Whether you ‘heart’ voice notes or have never heard of them may depend on your generation. Both Gen Z (65 percent) and Millennials (63 percent) surveyed love voice notes, while nearly half of Gen X and a whopping 70 percent of Boomers don’t know what they are.¹⁶

Live in the South? You just might like voice notes slightly more: Nearly 70 percent of Gen Zers who live in this region say they love voice notes, more so than those in the Northeast (59 percent).¹⁷

Threads introduced voice notes shortly after the initial launch, and they’ve become a popular feature for celebrities, like Cardi B and Serena Williams, who’ve used them to answer questions from fans during AMAs they’ve hosted on the app.

¹⁶ Wakefield survey of nearly 2,000 respondents

¹⁷ Wakefield survey of nearly 2,000 respondents

I’m a content creator, too!

Nearly half of Gen Z social media users who were surveyed (48 percent) and more than half (58 percent) of Millennial social media users who were surveyed consider themselves content creators or influencers in some way.¹⁸ For those who partake in content creation, 15 percent of both generations consider it a side hustle, but for 10 percent, it’s a component of their actual career.¹⁹

Threads has given creators a fresh space to start growing their platforms as influencers. In fact, there are emerging creators who never considered themselves – or dreamed of becoming – influencers until they established their voice on Threads.

¹⁸ Wakefield survey of nearly 2,000 respondents

¹⁹ Wakefield survey of nearly 2,000 respondents

Threading the needle

Every social media app has its own rhythm, language, and cultural norms.
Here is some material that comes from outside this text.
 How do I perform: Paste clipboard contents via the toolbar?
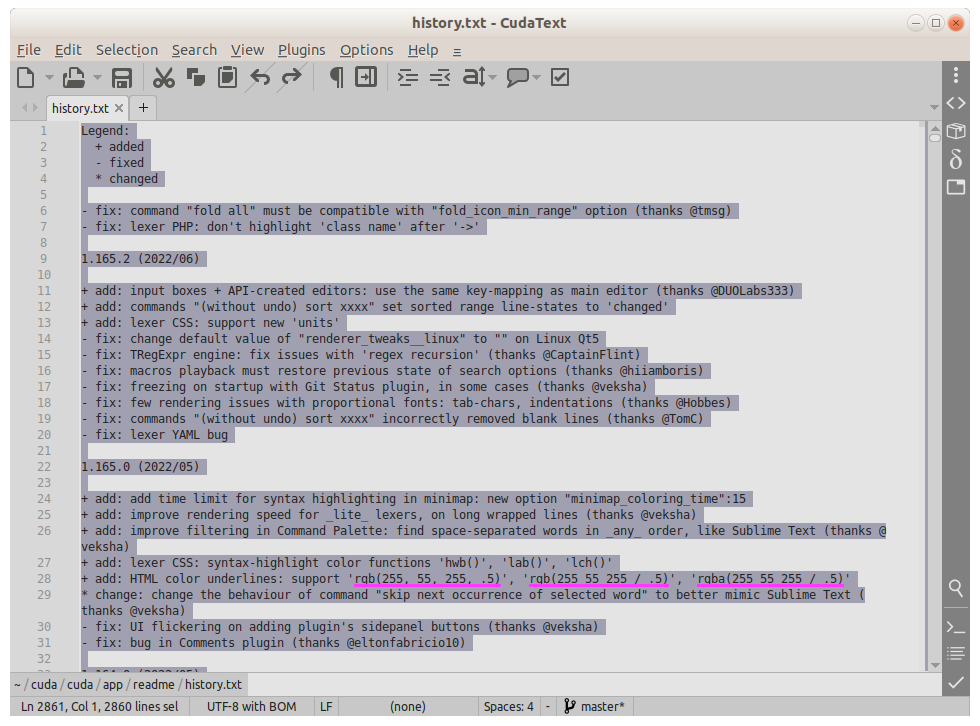click(226, 76)
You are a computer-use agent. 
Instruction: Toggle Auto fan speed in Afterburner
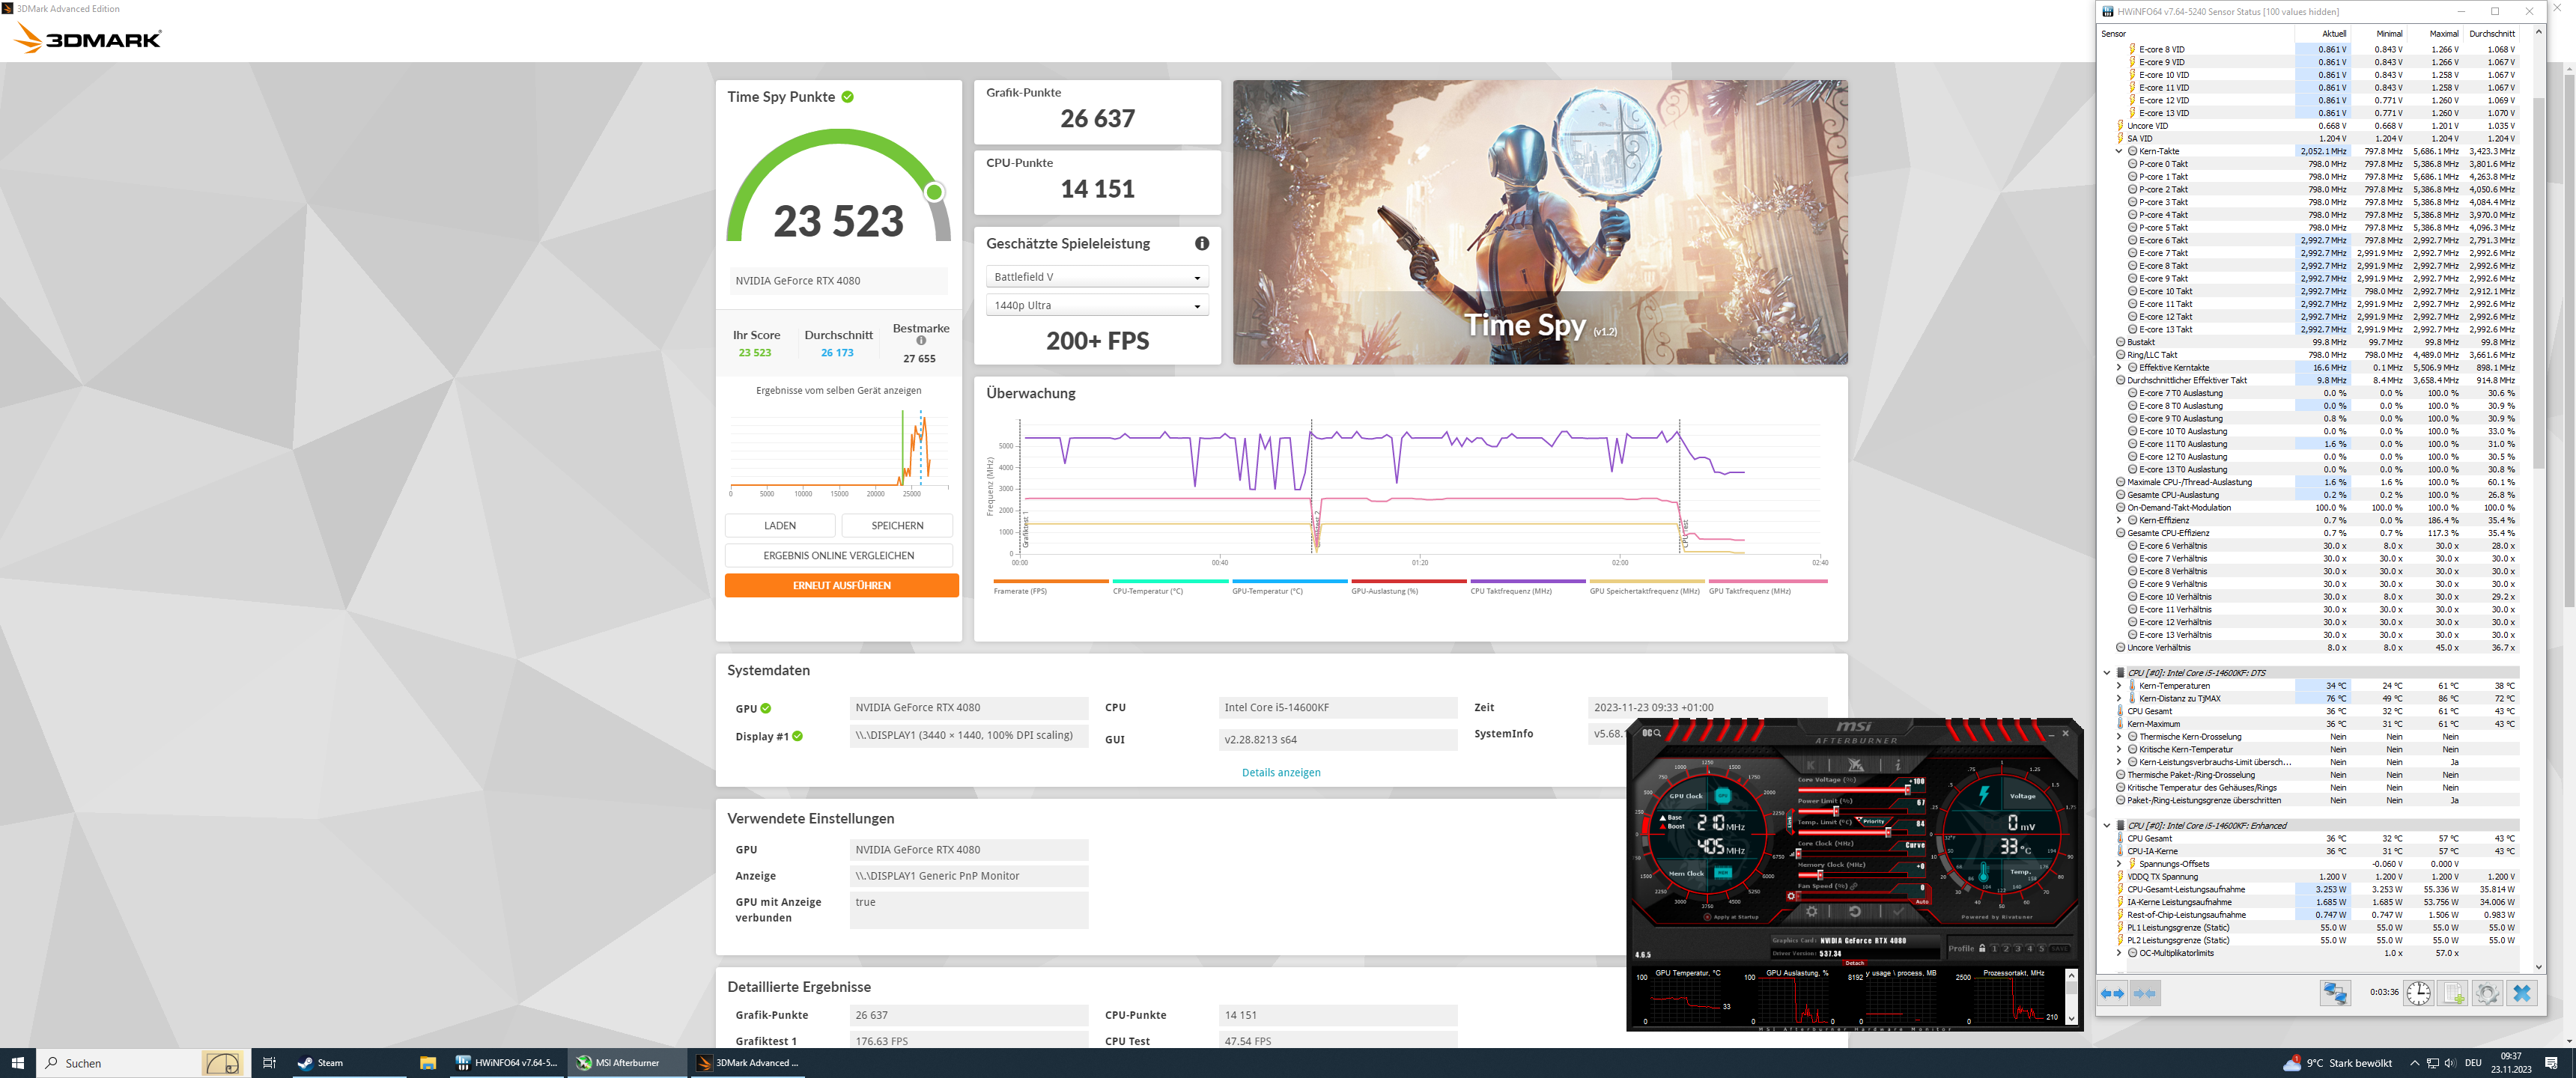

The way that people post and engage with others, join communities, and even use emojis are all determined by the environment the app fosters.

We’re proud of the work we’ve done to help make Threads the best place for public, text-based sharing. As we look forward to the next year of Threads, we’re excited to make the app even better for following and discussing your interests in real time, and are investing in more features that make people feel most comfortable sharing their thoughts and ideas on the app – because everyone has something interesting and valuable to say.